A ministra das Relações Institucionais, Gleisi Hoffmann, criticou o ex-presidente Jair Bolsonaro por sua postura evasiva durante o depoimento prestado ao Supremo Tribunal Federal (STF). Em declarações à imprensa, ela afirmou que Bolsonaro foi “muito evasivo, quando não mentiroso, em alguns aspectos”. A ministra destacou a gravidade das acusações e a necessidade de responsabilização.

Durante o depoimento, Bolsonaro negou qualquer tentativa de golpe de Estado, mas não conseguiu esclarecer questões cruciais, como a minuta do golpe e seu envolvimento em discussões sobre um “punhal verde e amarelo”. Em contraste com suas posturas anteriores, o ex-presidente adotou um tom comedido ao ser interrogado pelo ministro Alexandre de Moraes.
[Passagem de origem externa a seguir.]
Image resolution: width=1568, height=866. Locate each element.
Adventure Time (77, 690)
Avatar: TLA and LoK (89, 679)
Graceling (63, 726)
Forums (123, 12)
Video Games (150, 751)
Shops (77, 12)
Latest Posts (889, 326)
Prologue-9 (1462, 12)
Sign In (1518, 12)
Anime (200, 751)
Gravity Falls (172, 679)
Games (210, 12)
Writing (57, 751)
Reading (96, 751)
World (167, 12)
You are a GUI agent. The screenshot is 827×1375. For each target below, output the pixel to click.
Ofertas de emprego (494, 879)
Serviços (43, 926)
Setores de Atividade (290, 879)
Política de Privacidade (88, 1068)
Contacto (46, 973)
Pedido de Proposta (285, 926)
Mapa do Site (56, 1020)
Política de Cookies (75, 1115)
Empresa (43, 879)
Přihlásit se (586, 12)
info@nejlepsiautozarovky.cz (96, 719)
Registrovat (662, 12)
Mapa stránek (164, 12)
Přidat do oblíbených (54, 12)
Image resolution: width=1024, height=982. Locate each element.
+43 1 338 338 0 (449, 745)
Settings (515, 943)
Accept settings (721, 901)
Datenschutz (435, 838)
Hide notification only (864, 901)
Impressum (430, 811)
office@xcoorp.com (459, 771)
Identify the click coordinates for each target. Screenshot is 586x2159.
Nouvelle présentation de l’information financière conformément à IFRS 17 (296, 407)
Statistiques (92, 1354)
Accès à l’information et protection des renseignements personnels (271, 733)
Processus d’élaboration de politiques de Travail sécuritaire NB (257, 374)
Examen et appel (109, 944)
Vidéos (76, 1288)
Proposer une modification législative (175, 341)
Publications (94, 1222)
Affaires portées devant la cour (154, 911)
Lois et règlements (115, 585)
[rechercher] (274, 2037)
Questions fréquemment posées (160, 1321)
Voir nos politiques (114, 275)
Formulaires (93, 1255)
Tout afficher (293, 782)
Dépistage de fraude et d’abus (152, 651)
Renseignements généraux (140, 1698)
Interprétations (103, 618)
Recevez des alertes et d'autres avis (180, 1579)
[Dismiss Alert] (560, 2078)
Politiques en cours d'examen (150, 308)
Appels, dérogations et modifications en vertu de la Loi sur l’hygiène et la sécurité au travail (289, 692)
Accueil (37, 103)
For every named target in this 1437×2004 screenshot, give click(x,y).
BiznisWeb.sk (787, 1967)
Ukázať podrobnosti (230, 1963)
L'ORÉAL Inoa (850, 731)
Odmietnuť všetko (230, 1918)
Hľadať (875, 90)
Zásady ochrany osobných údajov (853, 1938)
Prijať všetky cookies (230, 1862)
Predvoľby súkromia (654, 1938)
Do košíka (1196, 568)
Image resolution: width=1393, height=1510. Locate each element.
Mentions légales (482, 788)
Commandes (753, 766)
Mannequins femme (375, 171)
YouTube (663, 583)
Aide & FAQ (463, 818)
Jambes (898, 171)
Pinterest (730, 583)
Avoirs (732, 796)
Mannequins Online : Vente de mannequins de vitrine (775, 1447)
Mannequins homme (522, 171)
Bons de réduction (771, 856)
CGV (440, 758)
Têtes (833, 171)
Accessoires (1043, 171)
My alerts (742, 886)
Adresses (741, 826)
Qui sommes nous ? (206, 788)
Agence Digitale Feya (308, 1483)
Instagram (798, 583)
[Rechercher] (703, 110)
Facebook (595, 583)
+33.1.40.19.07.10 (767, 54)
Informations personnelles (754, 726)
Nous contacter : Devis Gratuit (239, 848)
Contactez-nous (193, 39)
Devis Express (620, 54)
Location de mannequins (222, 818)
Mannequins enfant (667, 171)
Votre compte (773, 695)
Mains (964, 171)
Gleisi enfatizou que Bolsonaro deve responder às acusações, afirmando que a democracia não pode ser atacada sem que haja responsabilização.

Críticas e Justificativas

Bolsonaro se defendeu das críticas ao sistema eleitoral e ao Judiciário, alegando que suas declarações eram apenas retórica e desabafos. Ele afirmou que não havia indícios que sustentassem as acusações feitas a ministros do STF, referindo-se ao vazamento de uma reunião onde discutiu a possibilidade de ruptura democrática como um ato de “má-fé”.

Além disso, o ex-presidente confirmou que a deputada Carla Zambelli trouxe o hacker Walter Delgatti Neto para uma reunião, mas afirmou que não confiava nele. Bolsonaro também questionou decisões do Tribunal Superior Eleitoral (TSE) que impactaram sua campanha, como a proibição do uso de imagens do 7 de Setembro de 2022 e do funeral da rainha Elizabeth II, que foram considerados abuso de poder pela corte eleitoral.